The first ESBL-producing organisms were isolated in the 1980s; today there are hundreds of different ESBL-producing strains resulting from successive mutations. The emergence, particularly in hospital, of resistant E. coli creates a vicious circle; the use of large spectrum antibiotics essentially leads to the emergence of greater numbers of resistant bacteria.
Christian Cattoen, from the Valenciennes Hospital Group in France, explained how this occurs ‘… the antibiotics are excreted from the body via the liver, therefore arriving in the digestive tract in bile. The normal gut microflora sensitive to the antibiotics is wiped out and in the void that is left, the resistant strains of E. coli, even if only present in very low numbers can now rapidly multiply. Nature abhors a vacuum!’

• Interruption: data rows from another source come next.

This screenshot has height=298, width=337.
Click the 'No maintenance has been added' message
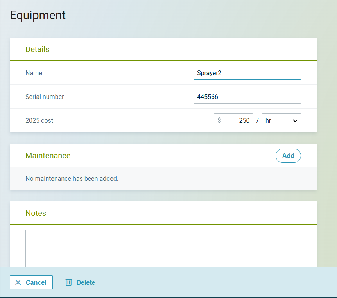[72, 178]
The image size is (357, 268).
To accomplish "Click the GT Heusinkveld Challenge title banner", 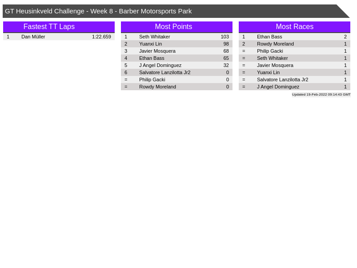I will pyautogui.click(x=98, y=11).
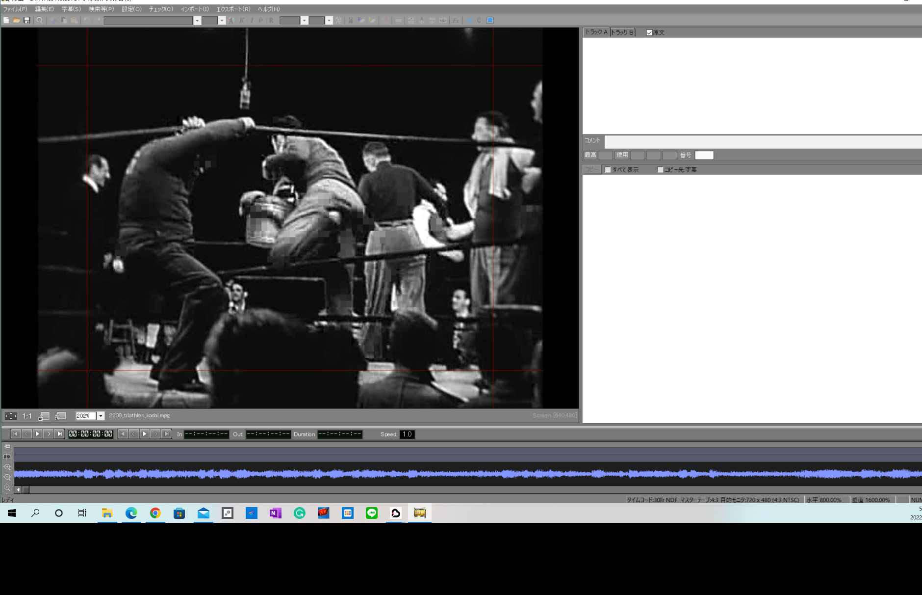Click the 番号 number input field
Viewport: 922px width, 595px height.
(704, 155)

To combat these bacteria a family of antibiotics, now nearly 20 years old was developed – the carbapenems. The original molecule with anti-b-lactamase activity was derived from Gram-positive bacterium Streptomyces clavuligerus. However, by the 2000s the first carbapenem resistant strains had been isolated. Resistance to carbapenems is now appearing at regular intervals worldwide from different mutations. The discovery of new producers of carbapenemases, a form of b-lactamase, is a worrying trend. ‘While still highly effective against ESBL-producing organisms and other multi drug resistant organisms, both Gram-negative and Gram-positive, the use of these antibiotics must only be considered as a last resort,’ Cattoen insisted.
In 2015, the World Health Organisation issued a warning about the spread of bacteria resistant to carbapenems, drawing attention to the fact that they were now a global phenomenon.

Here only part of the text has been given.